CII also runs the Best Practices Badge Program, whose goal is to encourage projects to operate more securely on a daily basis. “We have found that many projects benefit from having a checklist of steps that they can take to make their process more secure.” Many of these steps seem self-evident, but von Someren observes that even well-run projects “often discover things that they should have been doing all along.”
Getting Results
CII has not always succeeded in its efforts. In particular, the early decision to fund both the Network Time Protocol project and its hostile fork NTPsec seems to have done little to solve chronic underfunding and staffing, leaving instead two rival projects where only one existed before. Perhaps as a result of this chaos, the funding for neither project was renewed for 2017.
By contrast, von Someren reports that team members of OpenSSL, which was instrumental in the founding of CII, “now feel that they have moved from a firefighting mode to being able to work on developing new functionality” as a result of CII funding. Similarly the Best Practices Badge Program has had more than 600 projects signed up, with more than 60 meeting the standards required to obtain a badge.
“I think that the CII is making a valuable impact,” von Someren says, “but there is always more to do. “We have moved some projects off of the endangered list, and I think that, like some of our projects, we have moved from fire-fighting to a more forward-looking approach. Right now, we are resource constrained – we have more work that needs doing than money to do it, but I think that where we have been able to apply resources, we have enabled a bunch of open source projects to make themselves more secure.”

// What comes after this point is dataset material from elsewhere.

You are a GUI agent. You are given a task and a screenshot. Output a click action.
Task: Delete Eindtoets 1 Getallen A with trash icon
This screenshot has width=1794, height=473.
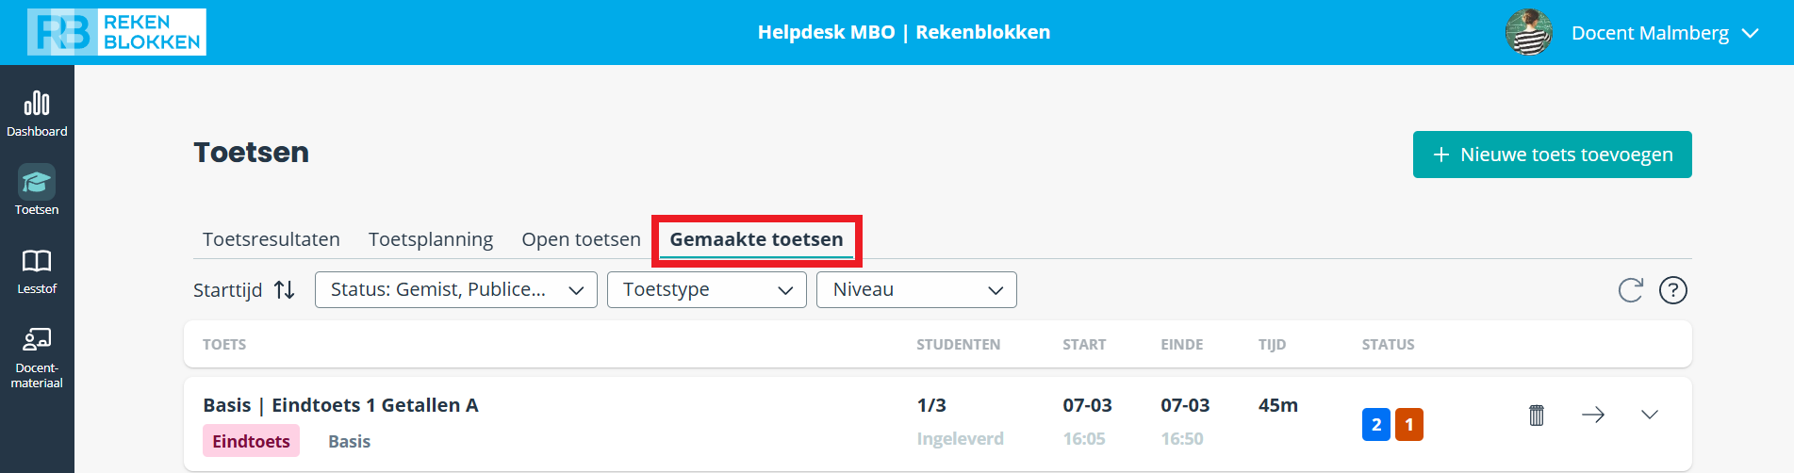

Looking into the future, von Someren sees more of the same: more pinpointing of at-risk projects, more education of consumers, and more encouragement of developers to make security tools easier to user. “Many people like to say that security is not a feature, it’s a process,” he says. However, “I think that in open source software, security is a culture as much as it is a process” – and culture can be much harder to change than processes. Evaluating the last three years, the wonder is not that the CII has sometimes been restrained by its budget and the vagaries of projects, but that it has managed to become an effective presence in free software at all.